First, we ask the user to specify the list of venues and datasets to track. This includes a dataset name, any aliases referring to the same datasets, and the titles and DOIs of papers associated with these datasets.  

We use the venue list to fetch the list of papers from these venues using the DBLP API and store the papers' titles and DOIs. We then use the paper DOI (or title if the DOI is not available) to query the OpenAlex API to get the following: (i) list of 
referenced papers, (ii) list of words in the abstract, and (iii) open access link to the paper's full text, an example of data from OpenAlex is shown in Appendix~\ref{appendix:OA_exemples}. We then try to fetch the paper's full text. If this step fails, we complement this step with a custom scraping tool. This step can be easily replaced for different venues, as long as the paper PDFs are stored in the same folder, In this step some data cleanup may be necessary to remove duplicates created from the combination of PDF extracted with OpenAlex and with the scraping tool. We then convert the PDF to an XML file using GROBID, a library applying a cascade of machine learning models that first segment the document in different structures like header, full text or reference and then specific models tuned for each type of structure to extract content. This allows to detect different paper sections, while keeping information about figures, tables and footnotes, which were lacking in alternative tools such as PyPDF, an example of the data obtained with GROBID is shown in Appendix~\ref{appendix:GROBID_exemples}.

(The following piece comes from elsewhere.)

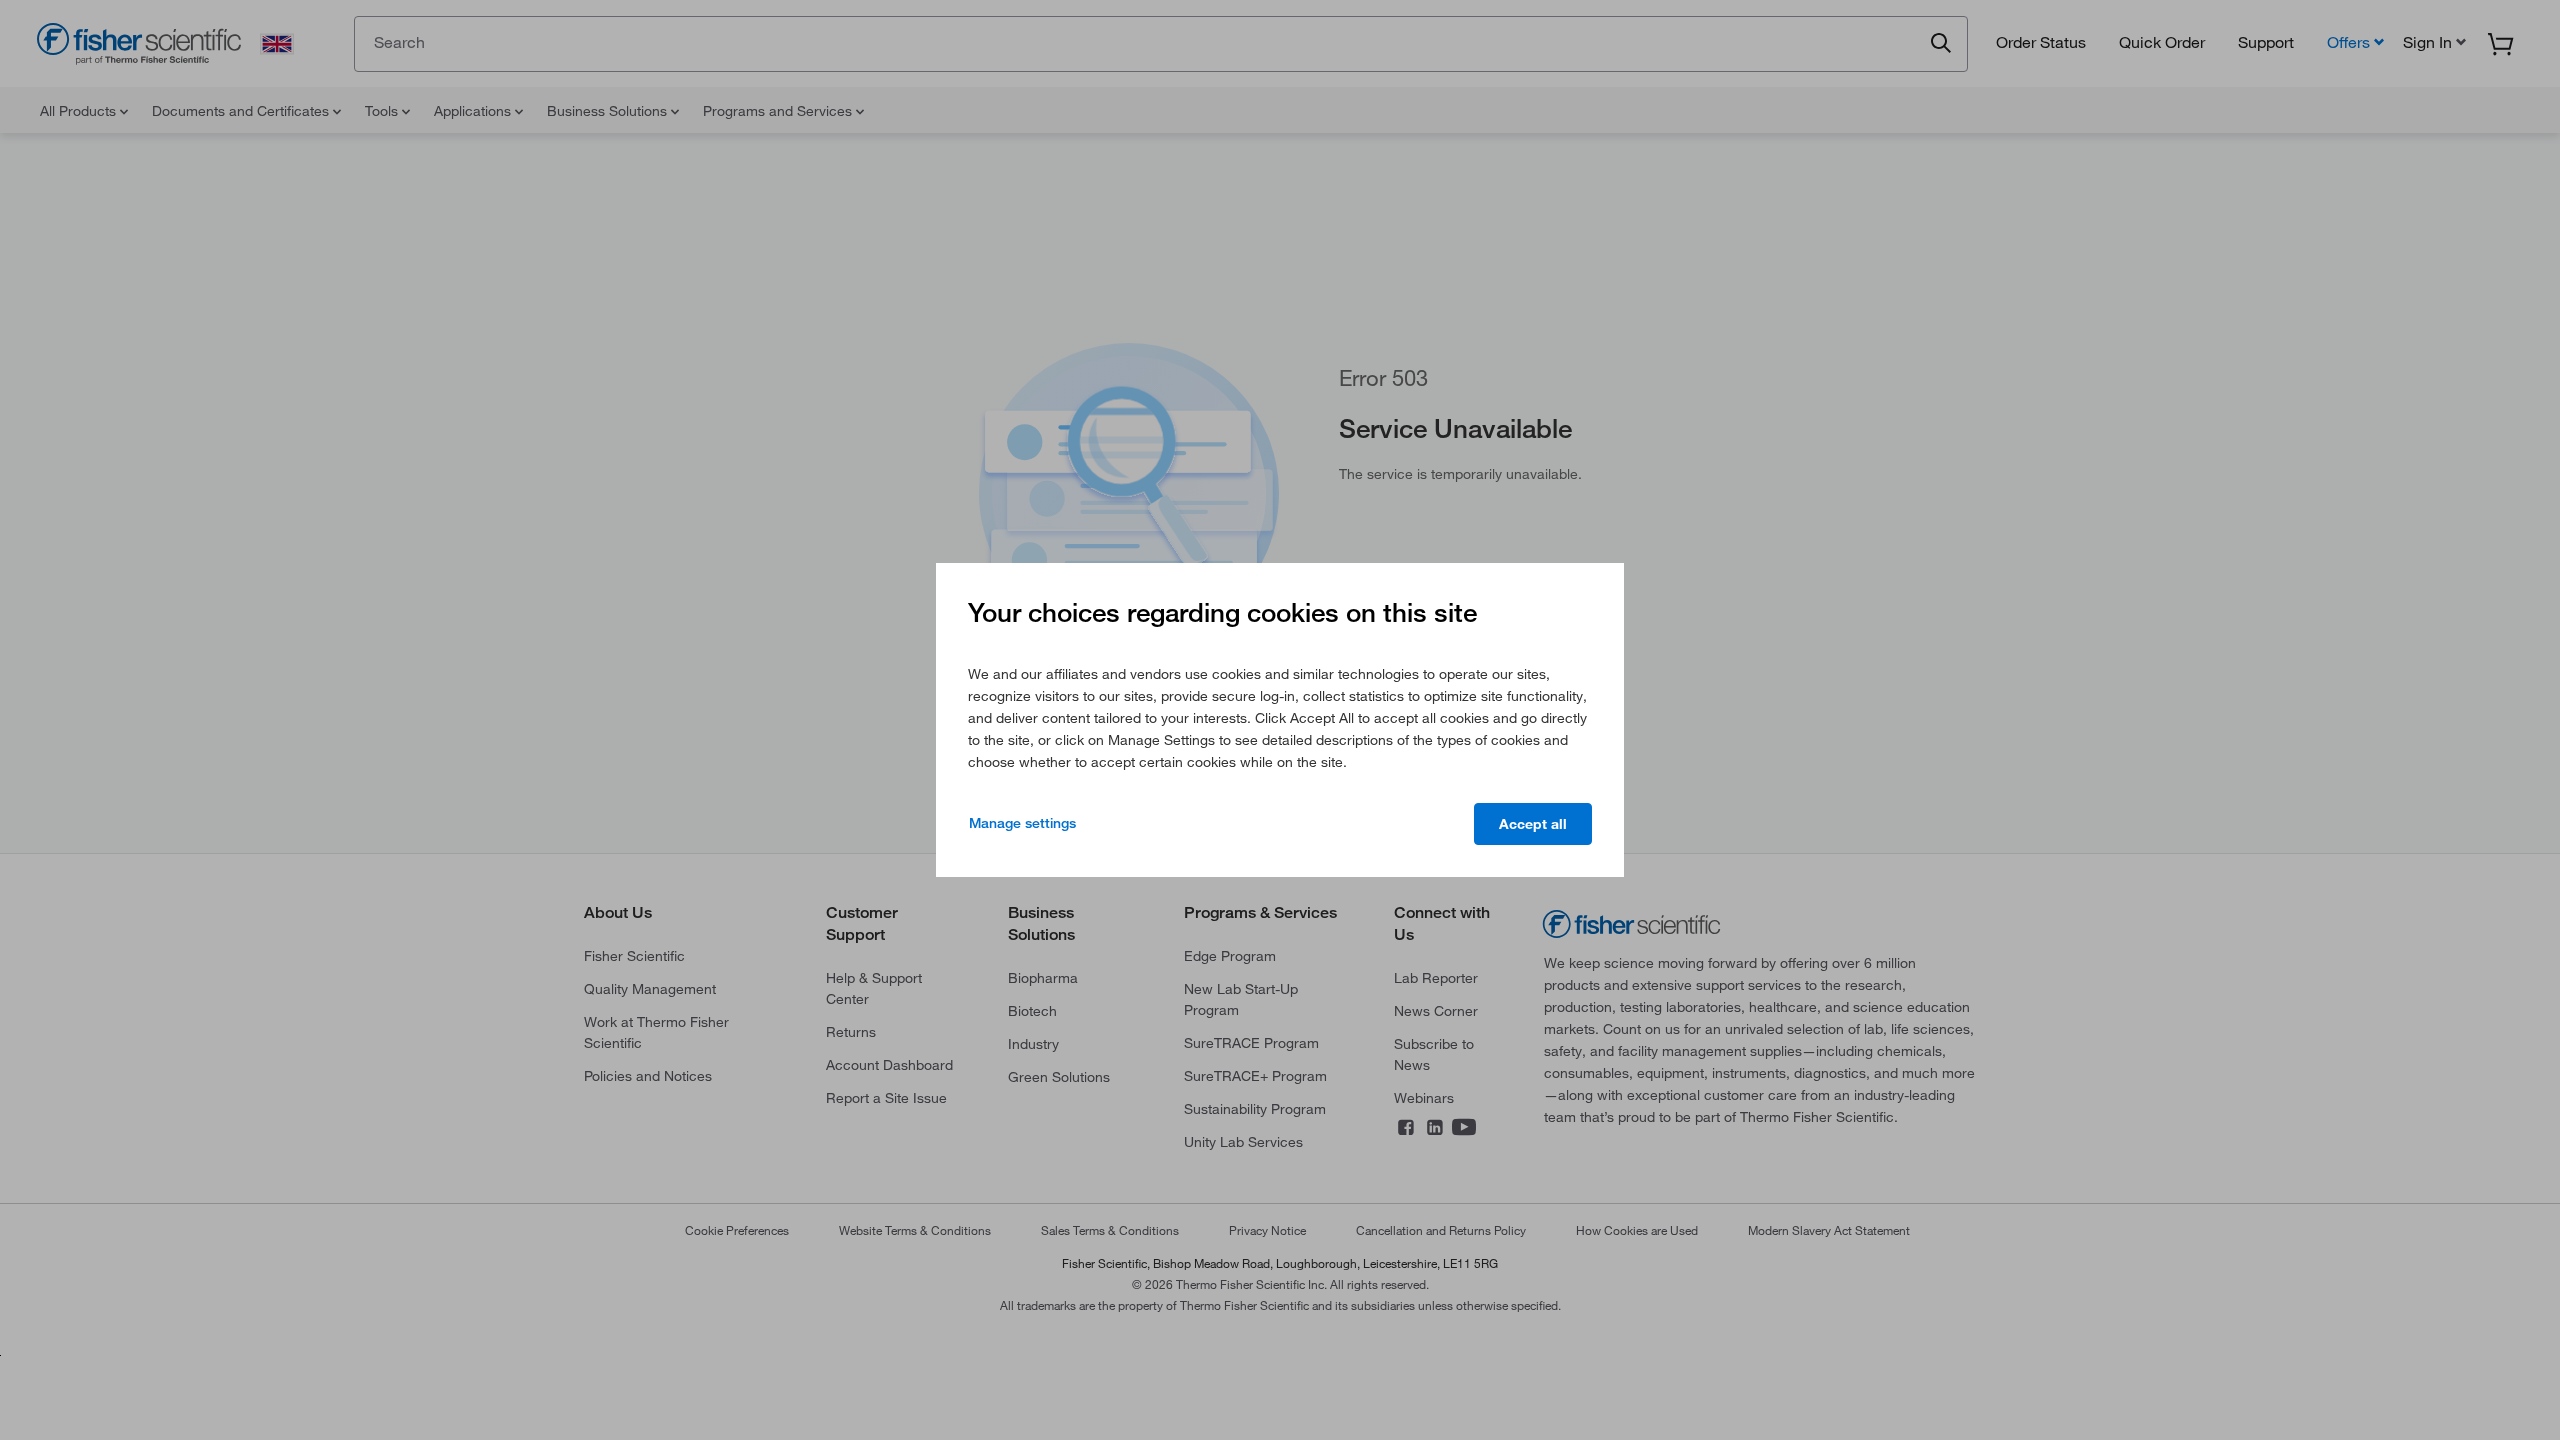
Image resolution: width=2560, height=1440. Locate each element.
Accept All (1533, 824)
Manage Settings (1022, 823)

We use the dataset list to detect their citations and mentions. We detect citations in two ways: based on the dataset's DOI converted to an OpenAlex ID, and based on matching the dataset paper titles to the references sections of the full text. We detect dataset mentions by searching for the dataset's name, aliases or URL in certain fields of the full text. Examples of different types of citations and mentions can be seen in Appendix~\ref{appendix:dataset_presence}.

Finally, we assign each dataset presence to one of the following types: only cited, only mentioned, and both cited and mentioned.